For every mile, it’s been a Whoooo Hoooo kind of sail. Full main, Code 0 and flying along on a reach, wind just aft the beam. Tempting fate, I'm going to note that amazingly, the GRIB forecast for the coming week is more of the same. Whooo hoooo. None of that bashing upwind nonsense and none of the stress of trying to sail dead downwind, as close to the gybe as you dare, preventer on to stop you getting a serious dunt on the head and struggling all day to keep the headsail filled. Just day after day of skooshing along, averaging about nine knots under clear blue and starlit skies.

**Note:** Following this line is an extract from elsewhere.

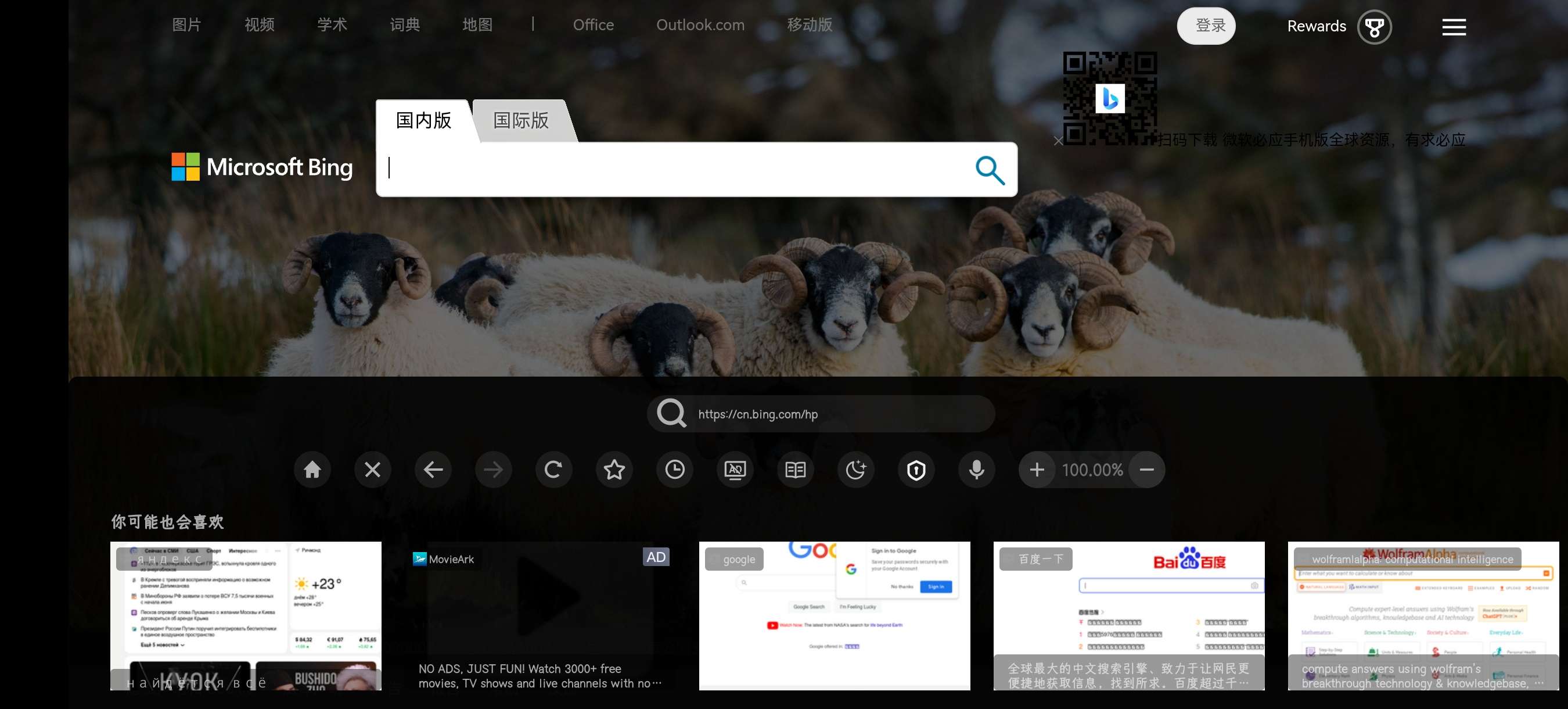
Task: Open the 图片 menu item
Action: pos(186,25)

It gets a bit sportier in a few days time. Sportier for a few days but, after some serious negotiations, pleadings and finally threats, we’ll just tuck in a reef or two and, oddly, we’ll not go any slower, eliciting another I Told You So moment
The biggest challenge right now is that we left Bermuda having set up our Watt&Sea hydro generator with the nine knot prop and we’re at its limit now. One high speed surf and it sheds its blades like leaves on an autumnal gale blown tree.
Before it gets sporty, we need to change up to the really WHOOOO HOOO sixteen knot prop. This involves having me hung off the back of the boat in my life jacket and harness, back step awash and me up to my pants in the ocean. Anne puts the boat up into the wind to slow us down such that, at just the right moment, the pressure comes off and I can pull up the stupid thing. Anne bears off to full speed while I fiddle about with Allen bolts and switch props, all the while my knobbly knees getting a much needed rinsing. Not to mention the pants. We then need to scrub off the speed again so that I can dangle over the oggin and, at just the right moment, get the stupid thing back in its bracket, in the water and locked down in place.
A few days ago I got so frustrated with this daft design that I sent Watt&Sea a drawing of how it should be built but as yet, no response nor royalties.